→ **Document section**
| Ander Nieuws week 26 / Midden-Oosten 2015 |
Modest increase in Iraq training mission shows Obama still uninterested
- and maybe he's right

Informed comment
June 10, 2015
Juan Cole
The Obama administration got itself some headlines on Wednesday morning by pledging to send a few hundred more military trainers to Iraq and to create a new base in al-Anbar Province.
But there is less to this announcement than meets the eye. The US has some 3000 military trainers and advisers in Iraq in bases only an hour's drive from al-Anbar, who have only trained nearly 9,000 Iraqi troops in the past year, roughly three brigades or half a small division. US generals say they do see increased effectiveness among the newly US-trained troops. Increasing the number of US trainers 10 percent is a little unlikely to speed up the training process very much. At this rate it will take another two years for there to be as many newly-trained Iraqi troops as there are Daesh fighters in Iraq That is a pretty leisurely pace.

→ **Given request a**
According to the article on the Iraq training mission, how many Iraqi troops have US trainers trained in the past year?
The records that follow are unrelated to the article on the Iraq training mission.

→ **Source material**
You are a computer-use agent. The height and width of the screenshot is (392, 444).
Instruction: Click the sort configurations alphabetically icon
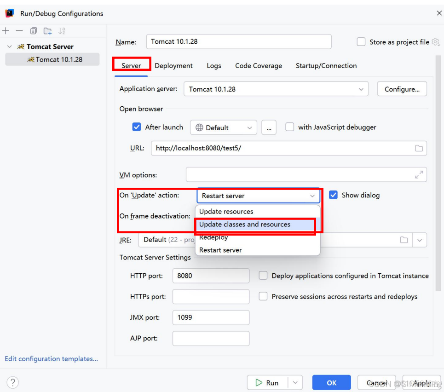(x=62, y=31)
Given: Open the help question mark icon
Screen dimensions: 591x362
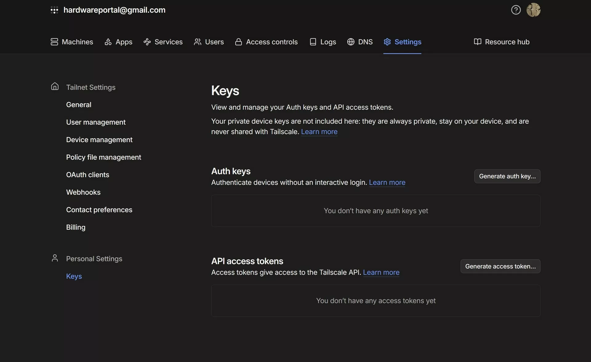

→ **Given request b**
Write out the lines of the records as a numbered list, skipping any blank lines and leaving out the pictures.

→ **Written reply a**
Nearly 9,000.

→ **Written reply b**
1. You are a computer-use agent. The height and width of the screenshot is (392, 444).
2. Instruction: Click the sort configurations alphabetically icon
3. (x=62, y=31)
4. Given: Open the help question mark icon
5. Screen dimensions: 591x362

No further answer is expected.